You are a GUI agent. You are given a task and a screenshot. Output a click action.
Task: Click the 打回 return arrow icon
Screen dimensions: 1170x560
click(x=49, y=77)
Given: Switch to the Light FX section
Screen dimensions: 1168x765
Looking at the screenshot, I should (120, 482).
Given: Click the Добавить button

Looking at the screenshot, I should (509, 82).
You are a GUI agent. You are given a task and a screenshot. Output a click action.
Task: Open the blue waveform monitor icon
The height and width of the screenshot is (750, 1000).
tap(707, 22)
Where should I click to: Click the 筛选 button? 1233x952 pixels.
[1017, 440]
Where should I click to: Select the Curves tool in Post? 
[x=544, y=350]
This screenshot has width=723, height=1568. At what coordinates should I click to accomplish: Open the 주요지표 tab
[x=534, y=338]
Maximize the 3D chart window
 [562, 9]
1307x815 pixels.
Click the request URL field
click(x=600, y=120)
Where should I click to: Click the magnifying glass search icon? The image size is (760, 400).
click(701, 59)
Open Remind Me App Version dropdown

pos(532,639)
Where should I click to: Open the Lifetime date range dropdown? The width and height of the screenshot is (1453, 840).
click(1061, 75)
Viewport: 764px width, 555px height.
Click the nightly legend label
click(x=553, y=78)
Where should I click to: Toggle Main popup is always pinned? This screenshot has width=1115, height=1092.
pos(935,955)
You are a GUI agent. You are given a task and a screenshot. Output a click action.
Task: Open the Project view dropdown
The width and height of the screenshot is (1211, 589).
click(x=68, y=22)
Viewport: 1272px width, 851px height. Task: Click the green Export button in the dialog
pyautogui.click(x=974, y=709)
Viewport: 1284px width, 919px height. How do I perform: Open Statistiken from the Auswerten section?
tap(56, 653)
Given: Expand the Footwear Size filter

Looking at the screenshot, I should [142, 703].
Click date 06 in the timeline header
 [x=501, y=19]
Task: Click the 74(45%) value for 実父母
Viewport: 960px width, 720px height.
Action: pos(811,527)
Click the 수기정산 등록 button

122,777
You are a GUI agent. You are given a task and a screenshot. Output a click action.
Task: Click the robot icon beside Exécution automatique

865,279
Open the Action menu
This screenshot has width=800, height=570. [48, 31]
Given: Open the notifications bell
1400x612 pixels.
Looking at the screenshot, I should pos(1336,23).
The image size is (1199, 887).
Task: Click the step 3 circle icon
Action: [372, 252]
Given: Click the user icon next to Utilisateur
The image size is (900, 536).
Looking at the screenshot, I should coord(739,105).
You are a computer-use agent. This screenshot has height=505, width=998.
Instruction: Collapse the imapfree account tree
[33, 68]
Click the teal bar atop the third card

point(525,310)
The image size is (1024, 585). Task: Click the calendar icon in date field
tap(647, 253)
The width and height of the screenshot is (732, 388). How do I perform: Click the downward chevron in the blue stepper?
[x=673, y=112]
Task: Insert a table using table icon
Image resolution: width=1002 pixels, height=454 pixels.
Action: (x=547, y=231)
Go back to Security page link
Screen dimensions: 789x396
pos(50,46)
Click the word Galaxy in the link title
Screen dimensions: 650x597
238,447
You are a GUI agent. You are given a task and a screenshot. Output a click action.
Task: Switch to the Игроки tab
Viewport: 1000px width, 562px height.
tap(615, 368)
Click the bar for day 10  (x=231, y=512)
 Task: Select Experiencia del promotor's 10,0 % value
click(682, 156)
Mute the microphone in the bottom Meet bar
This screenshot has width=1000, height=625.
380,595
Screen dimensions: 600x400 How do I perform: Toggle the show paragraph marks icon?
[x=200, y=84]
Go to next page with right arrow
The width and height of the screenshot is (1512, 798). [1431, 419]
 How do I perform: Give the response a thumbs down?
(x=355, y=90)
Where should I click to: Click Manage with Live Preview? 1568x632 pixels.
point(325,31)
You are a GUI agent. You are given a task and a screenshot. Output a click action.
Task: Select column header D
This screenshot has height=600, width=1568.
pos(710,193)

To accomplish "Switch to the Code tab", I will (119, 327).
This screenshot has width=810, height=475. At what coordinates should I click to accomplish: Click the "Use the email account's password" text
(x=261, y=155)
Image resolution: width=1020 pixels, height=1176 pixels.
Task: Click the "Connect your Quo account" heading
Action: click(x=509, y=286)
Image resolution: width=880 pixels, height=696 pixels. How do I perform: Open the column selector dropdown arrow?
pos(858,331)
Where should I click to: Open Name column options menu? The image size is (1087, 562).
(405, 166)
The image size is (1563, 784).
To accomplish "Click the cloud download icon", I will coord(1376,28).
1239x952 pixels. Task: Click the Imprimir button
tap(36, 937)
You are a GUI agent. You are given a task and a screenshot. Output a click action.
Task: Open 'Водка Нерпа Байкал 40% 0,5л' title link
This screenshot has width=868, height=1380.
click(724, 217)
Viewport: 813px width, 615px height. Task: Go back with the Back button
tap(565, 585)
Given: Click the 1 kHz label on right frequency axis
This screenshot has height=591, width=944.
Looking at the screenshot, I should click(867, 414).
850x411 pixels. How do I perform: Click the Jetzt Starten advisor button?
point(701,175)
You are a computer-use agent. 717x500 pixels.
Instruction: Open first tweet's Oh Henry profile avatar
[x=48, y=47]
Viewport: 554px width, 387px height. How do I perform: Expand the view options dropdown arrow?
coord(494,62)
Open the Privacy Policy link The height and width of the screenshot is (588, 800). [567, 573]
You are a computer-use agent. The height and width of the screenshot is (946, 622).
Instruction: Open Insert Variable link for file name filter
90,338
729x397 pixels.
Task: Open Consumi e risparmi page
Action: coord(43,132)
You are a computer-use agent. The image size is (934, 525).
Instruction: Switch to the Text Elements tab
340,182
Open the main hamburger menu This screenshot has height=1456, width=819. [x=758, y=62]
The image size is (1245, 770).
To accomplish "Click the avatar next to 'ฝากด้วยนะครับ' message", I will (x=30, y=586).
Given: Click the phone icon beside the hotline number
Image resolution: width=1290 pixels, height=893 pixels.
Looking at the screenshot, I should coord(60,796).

┄┄┄┄┄┄┄┄┄┄┄┄┄┄┄┄┄┄┄┄

Task
Please reproduce the data as it was given, with every line exact.

Reply
You are a GUI agent. You are given a task and a screenshot. Output a click action.
Task: Click the 打回 return arrow icon
Screen dimensions: 1170x560
click(x=49, y=77)
Given: Switch to the Light FX section
Screen dimensions: 1168x765
Looking at the screenshot, I should (120, 482).
Given: Click the Добавить button

Looking at the screenshot, I should (509, 82).
You are a GUI agent. You are given a task and a screenshot. Output a click action.
Task: Open the blue waveform monitor icon
The height and width of the screenshot is (750, 1000).
tap(707, 22)
Where should I click to: Click the 筛选 button? 1233x952 pixels.
[1017, 440]
Where should I click to: Select the Curves tool in Post? 
[x=544, y=350]
This screenshot has width=723, height=1568. At what coordinates should I click to accomplish: Open the 주요지표 tab
[x=534, y=338]
Maximize the 3D chart window
 [562, 9]
1307x815 pixels.
Click the request URL field
click(x=600, y=120)
Where should I click to: Click the magnifying glass search icon? The image size is (760, 400).
click(701, 59)
Open Remind Me App Version dropdown

pos(532,639)
Where should I click to: Open the Lifetime date range dropdown? The width and height of the screenshot is (1453, 840).
click(1061, 75)
Viewport: 764px width, 555px height.
Click the nightly legend label
click(x=553, y=78)
Where should I click to: Toggle Main popup is always pinned? This screenshot has width=1115, height=1092.
pos(935,955)
You are a GUI agent. You are given a task and a screenshot. Output a click action.
Task: Open the Project view dropdown
The width and height of the screenshot is (1211, 589).
click(x=68, y=22)
Viewport: 1272px width, 851px height. Task: Click the green Export button in the dialog
pyautogui.click(x=974, y=709)
Viewport: 1284px width, 919px height. How do I perform: Open Statistiken from the Auswerten section?
tap(56, 653)
Given: Expand the Footwear Size filter

Looking at the screenshot, I should [142, 703].
Click date 06 in the timeline header
 [x=501, y=19]
Task: Click the 74(45%) value for 実父母
Viewport: 960px width, 720px height.
Action: pos(811,527)
Click the 수기정산 등록 button

122,777
You are a GUI agent. You are given a task and a screenshot. Output a click action.
Task: Click the robot icon beside Exécution automatique

865,279
Open the Action menu
This screenshot has width=800, height=570. [48, 31]
Given: Open the notifications bell
1400x612 pixels.
Looking at the screenshot, I should pos(1336,23).
The image size is (1199, 887).
Task: Click the step 3 circle icon
Action: [372, 252]
Given: Click the user icon next to Utilisateur
The image size is (900, 536).
Looking at the screenshot, I should coord(739,105).
You are a computer-use agent. This screenshot has height=505, width=998.
Instruction: Collapse the imapfree account tree
[33, 68]
Click the teal bar atop the third card

point(525,310)
The image size is (1024, 585). Task: Click the calendar icon in date field
tap(647, 253)
The width and height of the screenshot is (732, 388). How do I perform: Click the downward chevron in the blue stepper?
[x=673, y=112]
Task: Insert a table using table icon
Image resolution: width=1002 pixels, height=454 pixels.
Action: (x=547, y=231)
Go back to Security page link
Screen dimensions: 789x396
pos(50,46)
Click the word Galaxy in the link title
Screen dimensions: 650x597
238,447
You are a GUI agent. You are given a task and a screenshot. Output a click action.
Task: Switch to the Игроки tab
Viewport: 1000px width, 562px height.
tap(615, 368)
Click the bar for day 10  (x=231, y=512)
 Task: Select Experiencia del promotor's 10,0 % value
click(682, 156)
Mute the microphone in the bottom Meet bar
This screenshot has width=1000, height=625.
380,595
Screen dimensions: 600x400 How do I perform: Toggle the show paragraph marks icon?
[x=200, y=84]
Go to next page with right arrow
The width and height of the screenshot is (1512, 798). [1431, 419]
 How do I perform: Give the response a thumbs down?
(x=355, y=90)
Where should I click to: Click Manage with Live Preview? 1568x632 pixels.
point(325,31)
You are a GUI agent. You are given a task and a screenshot. Output a click action.
Task: Select column header D
This screenshot has height=600, width=1568.
pos(710,193)

To accomplish "Switch to the Code tab", I will (119, 327).
This screenshot has width=810, height=475. At what coordinates should I click to accomplish: Click the "Use the email account's password" text
(x=261, y=155)
Image resolution: width=1020 pixels, height=1176 pixels.
Task: Click the "Connect your Quo account" heading
Action: click(x=509, y=286)
Image resolution: width=880 pixels, height=696 pixels. How do I perform: Open the column selector dropdown arrow?
pos(858,331)
Where should I click to: Open Name column options menu? The image size is (1087, 562).
(405, 166)
The image size is (1563, 784).
To accomplish "Click the cloud download icon", I will coord(1376,28).
1239x952 pixels. Task: Click the Imprimir button
tap(36, 937)
You are a GUI agent. You are given a task and a screenshot. Output a click action.
Task: Open 'Водка Нерпа Байкал 40% 0,5л' title link
This screenshot has width=868, height=1380.
click(724, 217)
Viewport: 813px width, 615px height. Task: Go back with the Back button
tap(565, 585)
Given: Click the 1 kHz label on right frequency axis
This screenshot has height=591, width=944.
Looking at the screenshot, I should click(867, 414).
850x411 pixels. How do I perform: Click the Jetzt Starten advisor button?
point(701,175)
You are a computer-use agent. 717x500 pixels.
Instruction: Open first tweet's Oh Henry profile avatar
[x=48, y=47]
Viewport: 554px width, 387px height. How do I perform: Expand the view options dropdown arrow?
coord(494,62)
Open the Privacy Policy link The height and width of the screenshot is (588, 800). [567, 573]
You are a computer-use agent. The height and width of the screenshot is (946, 622).
Instruction: Open Insert Variable link for file name filter
90,338
729x397 pixels.
Task: Open Consumi e risparmi page
Action: coord(43,132)
You are a computer-use agent. The image size is (934, 525).
Instruction: Switch to the Text Elements tab
340,182
Open the main hamburger menu This screenshot has height=1456, width=819. [x=758, y=62]
The image size is (1245, 770).
To accomplish "Click the avatar next to 'ฝากด้วยนะครับ' message", I will (x=30, y=586).
Given: Click the phone icon beside the hotline number
Image resolution: width=1290 pixels, height=893 pixels.
Looking at the screenshot, I should coord(60,796).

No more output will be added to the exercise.